POULTRY growers in Co Monaghan lost their High Court claim yesterday that a processing company had abused its dominant position in the market.
Mr Justice Shanley in his judgment yesterday said he had to decide whether any of Monaghan Poultry Products Ltd's (MPP) practices complained of by the growers amounted to an abuse of a dominant position by it.
The growers alleged that the flesh price offered by MPP was unfair. The judge said there was no evidence which as a matter of probability established that MPP had offered unfair prices. No genuinely comparable flesh prices were adduced in evidence to allow the court to make an assessment of the fairness of MPP's prices.

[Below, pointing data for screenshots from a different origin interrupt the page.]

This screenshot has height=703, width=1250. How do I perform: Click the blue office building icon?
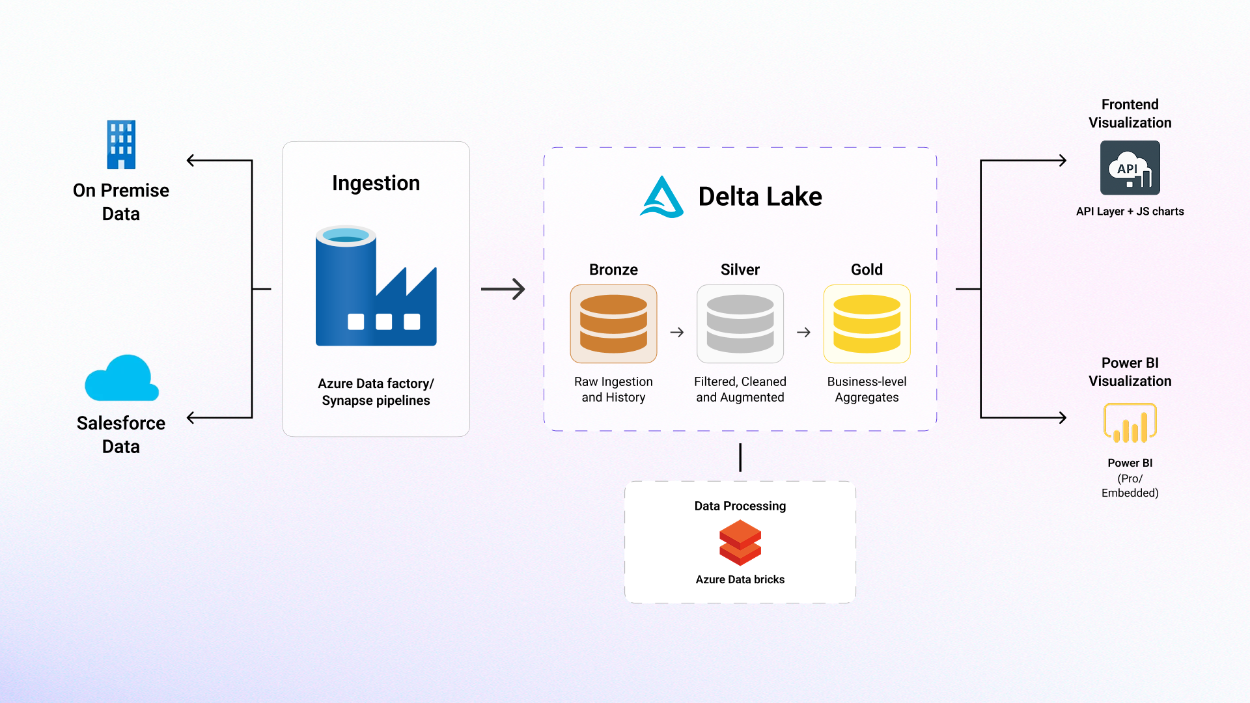pyautogui.click(x=121, y=145)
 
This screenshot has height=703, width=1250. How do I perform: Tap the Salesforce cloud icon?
pyautogui.click(x=122, y=379)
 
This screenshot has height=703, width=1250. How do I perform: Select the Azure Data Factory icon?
pyautogui.click(x=376, y=286)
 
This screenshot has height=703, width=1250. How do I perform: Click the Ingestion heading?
pyautogui.click(x=376, y=183)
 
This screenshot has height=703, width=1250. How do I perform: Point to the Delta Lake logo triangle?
pyautogui.click(x=661, y=197)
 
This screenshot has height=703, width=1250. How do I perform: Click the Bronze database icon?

He said the growers also claimed that MPP was guilty of abuse of dominance in obliging them to purchase their meal from it. The evidence before the court established that the practice of requiring growers to purchase their feed through their processor began in the 1960s.
In 1976, MPP required its growers to purchase their meal through it and currently all processors, save Cootehill Co operative Society, required their growers to purchase meal through them. The prevalence of the practice over a prolonged period led him to the conclusion that the obligation to purchase meal through the processor had been connected with the contract for the provision of a broiler growing service.

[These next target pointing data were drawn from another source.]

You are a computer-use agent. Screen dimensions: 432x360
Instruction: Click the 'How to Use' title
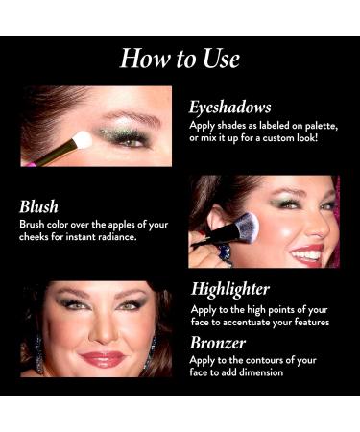coord(180,60)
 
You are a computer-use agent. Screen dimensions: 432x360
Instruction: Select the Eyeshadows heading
coord(230,108)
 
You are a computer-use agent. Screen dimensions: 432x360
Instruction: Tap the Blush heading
coord(38,206)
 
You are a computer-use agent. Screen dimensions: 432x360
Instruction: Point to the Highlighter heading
coord(229,288)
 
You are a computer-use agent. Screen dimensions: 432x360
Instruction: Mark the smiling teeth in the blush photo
coord(308,253)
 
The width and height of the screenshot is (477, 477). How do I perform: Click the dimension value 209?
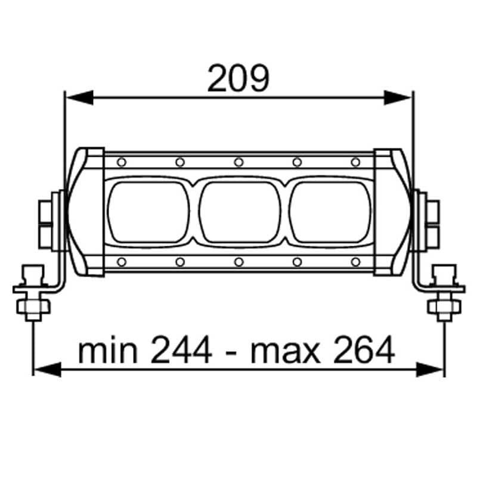coord(238,80)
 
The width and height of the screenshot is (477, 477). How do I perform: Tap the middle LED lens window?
coord(238,212)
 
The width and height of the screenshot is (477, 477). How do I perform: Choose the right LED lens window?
coord(329,212)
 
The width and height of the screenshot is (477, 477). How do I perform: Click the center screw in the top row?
coord(238,162)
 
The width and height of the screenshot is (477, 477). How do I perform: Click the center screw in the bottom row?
coord(238,262)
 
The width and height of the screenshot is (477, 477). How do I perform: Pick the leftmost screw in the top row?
coord(122,162)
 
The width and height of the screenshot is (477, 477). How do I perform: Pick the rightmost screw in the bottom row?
coord(355,262)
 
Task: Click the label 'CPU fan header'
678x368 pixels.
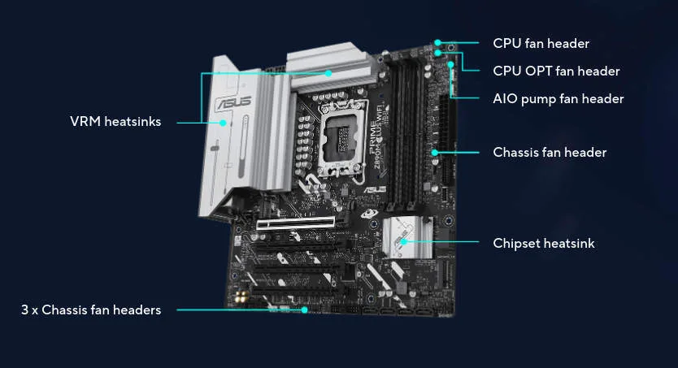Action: tap(541, 43)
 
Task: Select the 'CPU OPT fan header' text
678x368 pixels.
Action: tap(556, 71)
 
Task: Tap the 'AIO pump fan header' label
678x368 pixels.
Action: tap(558, 99)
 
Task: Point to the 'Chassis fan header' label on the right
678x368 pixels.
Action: tap(550, 152)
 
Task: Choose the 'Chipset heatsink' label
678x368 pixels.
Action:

The grower agreed to provide a broiler growing service for a processor who agreed to pay a price for the grown chicken. The processor was perfectly entitled to specify how and with what particular feed the chicks should be reared.
While there was evidence that MPP offered different terms to different growers, there was no evidence to suggest that such conduct had the result of placing the affected growers at any competitive disadvantage.
Accordingly, he was satisfied that MPP had not abused its position of dominance.
The growers alleged that their agreement with MPP had as their object or effect the restriction of competition by the impositition of unfair purchase prices and by requiring growers to purchase their meal through MPP. He was satisfied that the evidence did not sustain these allegations.
Mr Justice Shanley ruled in favour of the growers on one point. They claimed MPP was in breach of its contract in failing to properly account in respect of dead and useless birds. MPP was not able to explain the basic inconsistency between the Department of Agriculture records of condemnations and MPP's records of dead and useless birds.
The judge said the growers were entitled to recover damages for breach of contract due to inaccurate assessment of "useless" birds.